Over the past few months, alkaptonuria (AKU) patients have been making their way to Liverpool from every corner of Europe to take part in the SOFIA Observational
SOFIA is a cross-sectional observational study designed to underline at what age AKU patients begin to develop symptoms of the disease. Once the SOFIA study is complete, our knowledge of AKU will have increased, and we will hopefully be in a position to find out what age to begin any future treatments into the disease.
In this week’s blog, we hear from patients who have already given up their time to take part in SOFIA, and find out why they have taken part in the study and what it was like whilst they were at the Royal Liverpool University Hospital.
Joao, 22, came all the way from Portugal for SOFIA:
“I wanted to take part in SOFIA Observational study because I felt that I need to help the science and also the possible new generations that will suffer
from the disease. AKU is such a rare genetic disease that I felt the obligation to help the researchers with everything I could. In addition to this,
I have gain more knowledge about AKU.
Also, I had an amazing time in Liverpool. I could meet people that are interested in my disease. I also had the opportunity to meet a Portuguese person that have AKU. That was really nice because I have never talked with someone with the disease. We talked a lot and friendship was born. I hope to keep this friend for a long period of time. “
27-year-old Kristiana, from Latvia, came to Liverpool to take part in SOFIA and to receive information from world leading AKU experts.
“I decided to take part in study's Sofia because in my country is not enough information about AKU. I wanted to understand what will happen with my health in future. Studies helped a lot. I reach a lot of information and it appeased me. Now I know how to better live with AKU and how improve quality of life.”
One of the youngest SOFIA patients, 16-year-old Sean, travelled with his Dad from the Republic of Ireland. His Dad Mick had this to say about Sean’s time in Liverpool:
“Everything went very well on our visit, the staff/doctors Prof etc. were very pleasant to deal with and made us feel most welcome. Sean wanted to take part in SOFIA as he was one of the unique patients diagnosed with AKU at 10 months old and it was suggested that he take part in the trials once he turned 16, he felt that by participating in the trial that he could play his part in the great work being carried out by the society. Sean was delighted to meet other patients with the same problems and to be able to talk to them about their experiences etc.
During his time in Liverpool, Sean found the staff/doctors and professor very helpful and easy to discuss his issues with, they were very approachable, competent and dedicated. The trials didn't take up a lot of the time spent in Liverpool as the timing and organisation were excellent so there was plenty of "free time" too. When leaving, Sean's final words to Professor Ranganath were "If you want me to come back again anytime just ask"
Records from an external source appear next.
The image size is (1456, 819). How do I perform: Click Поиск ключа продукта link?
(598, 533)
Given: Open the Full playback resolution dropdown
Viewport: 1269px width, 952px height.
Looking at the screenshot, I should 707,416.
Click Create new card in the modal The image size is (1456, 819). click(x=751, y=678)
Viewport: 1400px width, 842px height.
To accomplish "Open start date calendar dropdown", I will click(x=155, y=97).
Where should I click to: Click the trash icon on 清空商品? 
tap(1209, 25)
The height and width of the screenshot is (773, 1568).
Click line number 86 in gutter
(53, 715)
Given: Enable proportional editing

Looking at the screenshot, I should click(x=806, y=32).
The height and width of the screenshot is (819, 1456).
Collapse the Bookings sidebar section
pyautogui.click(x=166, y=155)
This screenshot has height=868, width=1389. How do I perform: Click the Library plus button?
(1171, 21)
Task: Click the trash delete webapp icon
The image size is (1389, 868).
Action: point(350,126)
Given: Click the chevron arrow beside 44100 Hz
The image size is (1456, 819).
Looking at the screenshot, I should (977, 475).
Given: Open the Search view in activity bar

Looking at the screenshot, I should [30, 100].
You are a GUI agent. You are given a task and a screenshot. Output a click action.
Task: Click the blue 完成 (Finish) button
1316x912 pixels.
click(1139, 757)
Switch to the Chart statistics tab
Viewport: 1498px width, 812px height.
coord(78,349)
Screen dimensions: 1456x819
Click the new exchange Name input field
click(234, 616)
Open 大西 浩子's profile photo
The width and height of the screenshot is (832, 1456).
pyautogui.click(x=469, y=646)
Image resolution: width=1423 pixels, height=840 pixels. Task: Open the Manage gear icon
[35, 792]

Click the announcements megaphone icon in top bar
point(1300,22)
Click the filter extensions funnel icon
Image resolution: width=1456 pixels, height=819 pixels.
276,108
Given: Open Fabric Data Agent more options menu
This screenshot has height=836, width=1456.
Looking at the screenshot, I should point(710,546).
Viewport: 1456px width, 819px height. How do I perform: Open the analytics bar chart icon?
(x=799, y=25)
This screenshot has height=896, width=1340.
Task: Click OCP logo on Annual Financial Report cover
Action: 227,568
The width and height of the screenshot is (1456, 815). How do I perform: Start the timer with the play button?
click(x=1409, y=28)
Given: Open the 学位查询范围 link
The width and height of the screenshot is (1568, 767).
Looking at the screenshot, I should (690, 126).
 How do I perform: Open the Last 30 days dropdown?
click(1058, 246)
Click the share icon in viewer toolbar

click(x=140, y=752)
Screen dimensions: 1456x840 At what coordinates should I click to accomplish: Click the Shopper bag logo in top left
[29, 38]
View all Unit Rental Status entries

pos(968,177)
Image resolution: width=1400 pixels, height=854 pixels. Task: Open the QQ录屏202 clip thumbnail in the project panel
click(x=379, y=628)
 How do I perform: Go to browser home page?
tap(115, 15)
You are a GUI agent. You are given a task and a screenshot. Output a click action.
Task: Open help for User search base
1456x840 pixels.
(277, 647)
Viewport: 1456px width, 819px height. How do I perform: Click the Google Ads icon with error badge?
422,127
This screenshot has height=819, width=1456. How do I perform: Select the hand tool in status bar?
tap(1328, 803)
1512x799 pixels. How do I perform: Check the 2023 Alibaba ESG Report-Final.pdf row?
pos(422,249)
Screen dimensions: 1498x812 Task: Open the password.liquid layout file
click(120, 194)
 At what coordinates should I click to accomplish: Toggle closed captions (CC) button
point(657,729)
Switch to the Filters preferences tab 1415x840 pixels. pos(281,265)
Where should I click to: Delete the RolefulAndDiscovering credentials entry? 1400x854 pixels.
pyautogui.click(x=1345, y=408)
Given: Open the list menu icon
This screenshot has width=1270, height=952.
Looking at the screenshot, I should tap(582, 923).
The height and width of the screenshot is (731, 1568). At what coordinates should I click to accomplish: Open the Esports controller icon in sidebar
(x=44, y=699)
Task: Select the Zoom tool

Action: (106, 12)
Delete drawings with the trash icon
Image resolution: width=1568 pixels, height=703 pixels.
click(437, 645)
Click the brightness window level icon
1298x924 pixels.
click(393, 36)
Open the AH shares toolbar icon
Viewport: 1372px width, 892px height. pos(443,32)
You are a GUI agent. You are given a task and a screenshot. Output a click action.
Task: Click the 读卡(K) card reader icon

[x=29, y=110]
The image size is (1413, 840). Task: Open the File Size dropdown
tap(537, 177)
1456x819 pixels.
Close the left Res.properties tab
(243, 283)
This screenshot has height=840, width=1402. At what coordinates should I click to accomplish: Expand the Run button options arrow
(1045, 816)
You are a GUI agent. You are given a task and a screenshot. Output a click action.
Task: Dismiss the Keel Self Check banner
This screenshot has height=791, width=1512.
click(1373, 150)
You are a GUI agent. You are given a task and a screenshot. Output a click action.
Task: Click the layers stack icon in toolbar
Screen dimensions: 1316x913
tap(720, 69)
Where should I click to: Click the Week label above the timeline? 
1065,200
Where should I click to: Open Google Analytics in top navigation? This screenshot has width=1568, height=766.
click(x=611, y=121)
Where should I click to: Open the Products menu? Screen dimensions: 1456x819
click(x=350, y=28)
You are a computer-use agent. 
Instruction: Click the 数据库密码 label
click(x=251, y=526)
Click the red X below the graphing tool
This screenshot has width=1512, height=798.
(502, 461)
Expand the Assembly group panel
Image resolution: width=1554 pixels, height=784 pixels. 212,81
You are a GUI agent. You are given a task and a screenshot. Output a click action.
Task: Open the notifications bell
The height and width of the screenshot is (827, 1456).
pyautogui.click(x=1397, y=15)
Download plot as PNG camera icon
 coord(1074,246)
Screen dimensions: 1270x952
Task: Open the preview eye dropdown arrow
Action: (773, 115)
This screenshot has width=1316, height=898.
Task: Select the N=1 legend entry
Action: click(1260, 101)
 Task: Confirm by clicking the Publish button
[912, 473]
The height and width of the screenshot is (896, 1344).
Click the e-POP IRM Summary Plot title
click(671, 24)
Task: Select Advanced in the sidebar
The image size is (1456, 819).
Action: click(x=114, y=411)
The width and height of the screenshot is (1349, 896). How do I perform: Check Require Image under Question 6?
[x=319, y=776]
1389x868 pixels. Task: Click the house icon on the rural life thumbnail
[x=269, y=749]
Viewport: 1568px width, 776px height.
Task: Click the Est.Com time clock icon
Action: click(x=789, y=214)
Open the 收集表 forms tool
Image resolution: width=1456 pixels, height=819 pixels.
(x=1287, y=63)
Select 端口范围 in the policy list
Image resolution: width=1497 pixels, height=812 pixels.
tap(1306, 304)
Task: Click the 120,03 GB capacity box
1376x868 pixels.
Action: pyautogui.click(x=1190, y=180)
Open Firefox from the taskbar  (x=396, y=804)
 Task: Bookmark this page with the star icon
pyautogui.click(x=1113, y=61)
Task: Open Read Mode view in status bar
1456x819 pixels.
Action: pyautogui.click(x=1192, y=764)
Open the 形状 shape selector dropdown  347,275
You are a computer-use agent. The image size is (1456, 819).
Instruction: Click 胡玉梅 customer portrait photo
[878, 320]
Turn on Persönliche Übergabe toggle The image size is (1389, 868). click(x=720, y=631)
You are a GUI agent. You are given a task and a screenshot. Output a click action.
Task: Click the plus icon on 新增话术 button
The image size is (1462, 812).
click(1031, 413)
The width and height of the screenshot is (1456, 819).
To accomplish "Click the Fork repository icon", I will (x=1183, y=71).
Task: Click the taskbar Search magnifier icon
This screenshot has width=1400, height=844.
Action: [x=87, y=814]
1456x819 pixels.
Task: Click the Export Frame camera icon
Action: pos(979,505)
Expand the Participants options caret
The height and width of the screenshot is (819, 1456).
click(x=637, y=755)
Dr Milad Khedr joined the team at the Royal Liverpool University hospital in early 2016 and is one of the main study Doctors for the SOFIA trial. Along with helping with SOFIA, Dr Khedr is also researching the effect of nitisinone on tyrosine levels.
“I joined the AKU research team earlier this year. My role in the SOFIA study is to ensure the suitability of patients for enrollment in the study, and also to carry out a full clinical assessment of their AKU disease when they arrive in Liverpool. AKU is a multi- system disease and it is important to capture the disease impact in this group of patients. This will help expand our current knowledge and ultimately inform future management decisions on using nitisinone for treating AKU.
I see this as a two- way process. As patients learn more about AKU, we also learn firsthand how AKU has affected them. This will help us better understand the natural history of the disease. Of course, we wouldn't be able to do this study without the generosity of our patients who have to travel far to get to Liverpool for their assessments; and also the dedication and hard work by members of the AKU research team and the AKU Society.”
DevelopAKUre is a series of major international clinical trials, run by a consortium of 12 European partners. It aims to study a potential new drug, called nitisinone, and assess its potential effectiveness in treating the rare disease, alkaptonuria (AKU).